132.Another area in which the CMA identified the scope for further action was in educating consumers about the cost of dealing with credit hire claims, price comparison and a general improvement in the way information is communicated. This could help to make sure that claimants better understand their legal rights and would increase the level of transparency that is needed in this area, particularly in relation to fixed costs for groups of vehicles and length of hires. A second point relates to the transparency of credit hire agreements themselves, with many consumers unaware of the terms and conditions of the agreement they have signed. This can lead to the situation where a driver who was not at fault in an accident is unexpectedly held liable for paying a large bill for the period of credit hire.

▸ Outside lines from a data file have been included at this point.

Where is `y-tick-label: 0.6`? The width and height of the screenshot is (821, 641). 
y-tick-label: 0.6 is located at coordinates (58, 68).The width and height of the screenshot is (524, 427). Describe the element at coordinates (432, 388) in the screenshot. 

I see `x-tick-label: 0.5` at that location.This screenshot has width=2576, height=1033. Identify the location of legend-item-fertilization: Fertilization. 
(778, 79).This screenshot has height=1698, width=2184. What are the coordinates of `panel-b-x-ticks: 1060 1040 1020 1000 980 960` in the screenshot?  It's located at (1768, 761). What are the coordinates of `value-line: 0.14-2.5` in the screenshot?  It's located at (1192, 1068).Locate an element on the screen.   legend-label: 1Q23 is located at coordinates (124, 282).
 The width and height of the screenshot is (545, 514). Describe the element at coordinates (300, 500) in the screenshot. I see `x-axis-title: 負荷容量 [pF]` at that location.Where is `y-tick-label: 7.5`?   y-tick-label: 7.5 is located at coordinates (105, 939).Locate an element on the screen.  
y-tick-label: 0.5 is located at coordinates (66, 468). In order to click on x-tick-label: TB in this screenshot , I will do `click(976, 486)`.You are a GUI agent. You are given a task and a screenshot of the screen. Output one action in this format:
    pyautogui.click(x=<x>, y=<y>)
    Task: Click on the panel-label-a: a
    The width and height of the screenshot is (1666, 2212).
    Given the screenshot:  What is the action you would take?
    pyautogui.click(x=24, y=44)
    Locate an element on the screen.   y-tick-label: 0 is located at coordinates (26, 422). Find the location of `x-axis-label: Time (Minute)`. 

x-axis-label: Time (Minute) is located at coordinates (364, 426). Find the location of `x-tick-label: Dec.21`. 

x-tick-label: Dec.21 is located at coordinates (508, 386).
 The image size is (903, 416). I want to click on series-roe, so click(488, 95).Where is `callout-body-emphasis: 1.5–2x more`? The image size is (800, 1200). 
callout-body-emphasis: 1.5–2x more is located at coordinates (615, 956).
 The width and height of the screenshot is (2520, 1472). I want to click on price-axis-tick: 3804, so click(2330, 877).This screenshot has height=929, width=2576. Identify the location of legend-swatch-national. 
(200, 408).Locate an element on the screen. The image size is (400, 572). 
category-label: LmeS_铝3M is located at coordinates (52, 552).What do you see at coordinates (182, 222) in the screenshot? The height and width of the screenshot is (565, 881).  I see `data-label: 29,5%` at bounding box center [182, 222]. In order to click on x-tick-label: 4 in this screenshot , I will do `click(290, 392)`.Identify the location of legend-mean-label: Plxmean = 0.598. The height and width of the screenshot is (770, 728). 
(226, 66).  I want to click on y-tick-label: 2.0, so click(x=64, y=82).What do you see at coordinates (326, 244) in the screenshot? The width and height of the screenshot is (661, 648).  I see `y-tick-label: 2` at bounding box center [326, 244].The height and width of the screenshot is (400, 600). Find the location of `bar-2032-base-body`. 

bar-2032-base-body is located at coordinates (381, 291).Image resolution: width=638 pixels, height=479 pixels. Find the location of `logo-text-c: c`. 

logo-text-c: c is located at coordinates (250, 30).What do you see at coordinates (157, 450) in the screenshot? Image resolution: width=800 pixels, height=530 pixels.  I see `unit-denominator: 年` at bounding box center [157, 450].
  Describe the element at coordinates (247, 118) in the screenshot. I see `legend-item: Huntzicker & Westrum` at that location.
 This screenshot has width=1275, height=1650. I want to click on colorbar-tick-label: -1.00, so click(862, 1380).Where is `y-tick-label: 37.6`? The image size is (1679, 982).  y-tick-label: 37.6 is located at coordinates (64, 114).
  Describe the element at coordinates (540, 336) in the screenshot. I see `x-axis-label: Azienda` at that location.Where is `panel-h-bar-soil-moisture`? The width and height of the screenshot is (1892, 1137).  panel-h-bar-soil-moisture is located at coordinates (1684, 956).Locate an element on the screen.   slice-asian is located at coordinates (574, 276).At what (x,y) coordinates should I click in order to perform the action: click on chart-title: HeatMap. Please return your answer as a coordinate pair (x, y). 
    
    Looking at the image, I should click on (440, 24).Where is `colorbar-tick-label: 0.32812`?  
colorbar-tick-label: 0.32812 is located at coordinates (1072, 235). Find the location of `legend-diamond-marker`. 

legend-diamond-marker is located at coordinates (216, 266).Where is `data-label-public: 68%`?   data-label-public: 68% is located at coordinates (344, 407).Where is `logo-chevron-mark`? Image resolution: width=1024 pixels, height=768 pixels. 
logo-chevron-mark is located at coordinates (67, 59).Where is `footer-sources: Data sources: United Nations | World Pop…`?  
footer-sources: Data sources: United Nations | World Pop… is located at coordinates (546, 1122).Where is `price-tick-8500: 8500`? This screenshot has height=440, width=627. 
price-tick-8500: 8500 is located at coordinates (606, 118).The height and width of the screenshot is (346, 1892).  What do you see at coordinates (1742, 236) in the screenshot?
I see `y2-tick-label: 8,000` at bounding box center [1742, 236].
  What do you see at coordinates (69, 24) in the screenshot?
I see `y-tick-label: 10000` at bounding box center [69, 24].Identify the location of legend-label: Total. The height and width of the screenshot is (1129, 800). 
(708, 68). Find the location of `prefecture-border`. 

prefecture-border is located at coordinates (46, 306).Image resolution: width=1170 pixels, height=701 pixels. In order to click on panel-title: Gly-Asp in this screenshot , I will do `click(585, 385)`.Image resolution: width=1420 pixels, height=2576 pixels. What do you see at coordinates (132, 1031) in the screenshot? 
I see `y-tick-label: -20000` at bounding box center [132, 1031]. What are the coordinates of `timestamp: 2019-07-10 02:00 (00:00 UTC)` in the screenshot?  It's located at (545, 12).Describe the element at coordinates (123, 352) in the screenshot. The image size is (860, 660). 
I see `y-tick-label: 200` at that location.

In point of fact, the insurance industry could already take steps to deal with credit hire claims without the need for further legislation: free-at-the point of delivery hire with a like for like replacement and swift provision of £2000 interim payments within 2 weeks of report of an accident, as part of an invigorated intervention strategy, would dramatically curtail both the number and amount of credit hire claims. But at the current time, there seems little likelihood of this happening.